The measles situation in the United States is deeply concerning. Growing vaccine skepticism has created challenges for pediatricians and public-health officials nationwide. To date in 2026, 416 measles cases have been reported in the United States, with 413 occurring across 14 states. Notably, 94% of confirmed cases are outbreak-associated that originated with the 2025 cases. Among cases reported in 2026, 25% have occurred in children under five years of age, and 61% in those aged 5–19 years. An important fact is that 94% of infected individuals were either unvaccinated or had unknown vaccination status. The last major measles outbreak in the United States prior to the current crisis occurred in 2018– 2019 in New York, during my tenure as state health commissioner. We contained that outbreak successfully through close collaboration with a tight-knit religious community, grounded in trust, sustained engagement, and communication about the safety and benefits of vaccination. As a result, the outbreak abated and the United States retained its measles elimination status. More recently, CDC’s Advisory Committee on Immunization Practices (ACIP), with its newly appointed members, has questioned established childhood vaccination schedules. This has generated public uncertainty about vaccinations at precisely the moment when clarity and consistency are most needed. Inaccurate statements about the links between vaccines and autism, stemming from leadership at HHS, have fueled the flames of theories lacking scientific evidence. For a deeper discussion of the clinical, epidemiologic, and policy dimensions of measles, see my Docology podcast conversation with Adam Ratner, MD (author of Booster Shots: The Urgent Lessons of Measles and the Uncertain Future of Children’s Health) at
From Richard Berkowitz MD community based anesthesiologist
The following is ludicrous
Rejecting Decades of Science, Vaccine Panel Chair Says Polio and Other Shots Should Be Optional
Dr. Kirk Milhoan, a pediatric cardiologist who leads the Advisory Committee on Immunization Practices, said a person’s right to refuse a vaccine outweighed concerns about illness or death from infectious diseases.

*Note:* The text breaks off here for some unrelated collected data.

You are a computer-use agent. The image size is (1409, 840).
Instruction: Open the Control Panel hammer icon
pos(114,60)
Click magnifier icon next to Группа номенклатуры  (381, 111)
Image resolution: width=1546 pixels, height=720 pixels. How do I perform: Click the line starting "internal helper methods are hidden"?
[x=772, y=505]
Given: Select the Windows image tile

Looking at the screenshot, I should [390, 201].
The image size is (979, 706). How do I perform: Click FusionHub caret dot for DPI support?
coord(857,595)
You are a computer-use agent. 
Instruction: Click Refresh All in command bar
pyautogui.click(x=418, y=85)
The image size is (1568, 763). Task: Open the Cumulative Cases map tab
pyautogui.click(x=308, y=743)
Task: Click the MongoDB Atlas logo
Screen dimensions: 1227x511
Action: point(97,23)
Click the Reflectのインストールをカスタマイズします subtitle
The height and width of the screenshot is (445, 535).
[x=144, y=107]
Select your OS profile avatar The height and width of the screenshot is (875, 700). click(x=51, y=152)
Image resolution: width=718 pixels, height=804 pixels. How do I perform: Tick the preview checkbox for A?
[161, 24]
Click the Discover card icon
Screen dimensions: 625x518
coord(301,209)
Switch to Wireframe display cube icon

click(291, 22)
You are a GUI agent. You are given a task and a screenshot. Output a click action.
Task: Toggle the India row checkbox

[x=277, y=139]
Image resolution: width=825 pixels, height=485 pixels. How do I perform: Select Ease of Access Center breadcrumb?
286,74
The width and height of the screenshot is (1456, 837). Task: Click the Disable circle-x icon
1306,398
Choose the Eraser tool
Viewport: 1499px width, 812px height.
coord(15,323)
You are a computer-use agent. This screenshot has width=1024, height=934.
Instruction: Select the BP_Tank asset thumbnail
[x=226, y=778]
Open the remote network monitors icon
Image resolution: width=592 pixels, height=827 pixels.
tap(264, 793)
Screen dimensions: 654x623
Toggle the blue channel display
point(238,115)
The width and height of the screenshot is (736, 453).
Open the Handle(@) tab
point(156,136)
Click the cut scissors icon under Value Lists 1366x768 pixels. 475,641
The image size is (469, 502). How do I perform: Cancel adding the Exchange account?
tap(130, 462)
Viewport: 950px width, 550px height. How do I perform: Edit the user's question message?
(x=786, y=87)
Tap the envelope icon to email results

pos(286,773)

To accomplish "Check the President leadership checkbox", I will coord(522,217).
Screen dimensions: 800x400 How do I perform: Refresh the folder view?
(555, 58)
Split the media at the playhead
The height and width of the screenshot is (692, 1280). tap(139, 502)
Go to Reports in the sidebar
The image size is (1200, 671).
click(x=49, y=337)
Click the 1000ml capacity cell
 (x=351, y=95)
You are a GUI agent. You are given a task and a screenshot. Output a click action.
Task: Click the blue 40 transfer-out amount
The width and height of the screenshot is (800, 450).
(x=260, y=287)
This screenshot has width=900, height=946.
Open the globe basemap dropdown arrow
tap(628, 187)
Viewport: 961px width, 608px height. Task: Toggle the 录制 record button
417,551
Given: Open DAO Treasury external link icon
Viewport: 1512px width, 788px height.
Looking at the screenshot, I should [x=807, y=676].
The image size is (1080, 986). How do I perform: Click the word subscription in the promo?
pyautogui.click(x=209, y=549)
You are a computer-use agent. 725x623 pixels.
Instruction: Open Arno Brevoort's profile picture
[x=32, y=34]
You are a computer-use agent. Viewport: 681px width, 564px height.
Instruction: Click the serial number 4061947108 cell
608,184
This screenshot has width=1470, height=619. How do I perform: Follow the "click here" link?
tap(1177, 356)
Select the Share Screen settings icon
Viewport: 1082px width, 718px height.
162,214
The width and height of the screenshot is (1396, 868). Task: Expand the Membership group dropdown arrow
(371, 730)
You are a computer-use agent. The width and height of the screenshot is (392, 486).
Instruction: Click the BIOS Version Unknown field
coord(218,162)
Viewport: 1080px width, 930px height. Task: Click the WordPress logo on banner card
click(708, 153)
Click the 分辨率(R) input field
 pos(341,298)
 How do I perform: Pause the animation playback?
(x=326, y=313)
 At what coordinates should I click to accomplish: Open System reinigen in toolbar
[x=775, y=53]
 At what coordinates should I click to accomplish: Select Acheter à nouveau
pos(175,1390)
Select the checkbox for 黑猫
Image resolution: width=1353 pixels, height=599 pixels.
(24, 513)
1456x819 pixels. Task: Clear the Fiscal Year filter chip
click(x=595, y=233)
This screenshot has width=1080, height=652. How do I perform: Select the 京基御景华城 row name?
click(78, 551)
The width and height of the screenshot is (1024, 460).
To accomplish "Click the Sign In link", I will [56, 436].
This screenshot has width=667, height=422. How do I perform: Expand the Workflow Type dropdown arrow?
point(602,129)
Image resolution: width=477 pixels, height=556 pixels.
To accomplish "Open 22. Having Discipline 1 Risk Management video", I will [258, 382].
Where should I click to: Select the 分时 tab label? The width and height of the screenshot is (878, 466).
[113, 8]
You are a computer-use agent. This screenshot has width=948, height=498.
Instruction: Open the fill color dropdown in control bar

https://www.nytimes.com/2026/01/23/health/milhoan-vaccines-optional-polio.html?smid=nytcore-ios-share
Although I am only working a few days per month, I work on pediatric surgical days... and still review charts for the department. I have found that many children are showing up or are being scheduled for surgery without having received immunizations at a much greater frequency (Indiana, just outside Chicago)...than in the past. Have you found the same issue? If so, have you been more reluctant to proceed with these children for totally elective surgery even if URI symptoms are minor...putting immunocompromised staff and patients at risk...why did we do pediatric residencies? Oy!
From David Mandelbaum MD pediatric neurologist Brown University
Prospectively assessed neurodevelopmental outcomes in studies of anaesthetic neurotoxicity in children: a systematic review and meta-analysis. here
This is an issue of great relevance to us child neurologists. I am particularly sympathetic to point number 6:
6. What are additional predisposing factors? For example, what role is played by comorbidities that require the child to require surgical intervention in the first place?
There is a large body of literature indicating an increased incidence of Neurodevelopmental issues in children with even minor congenital anomalies, e.g. cleft lip and palate, dysmorphisms, etc. Why the child needed surgery is a serious uncontrolled variable that is going to be very hard to sort out.
But something else occurred to me from your introduction in which you wrote: “It is simply impossible for practicing physician anesthesiologists to keep up with the tidal wave of medical literature.” In the study cited, the authors state: “After evaluating over 5,000 potential studies, the authors settled on 3 that met the inclusion criteria and used similar outcome scores.” Did the other 4,997 studies warrant being published if they didn’t meet criteria for inclusion in the meta analysis? Is one of the reasons for the “tidal wave of medical literature” a failure to be selective enough about what is being published?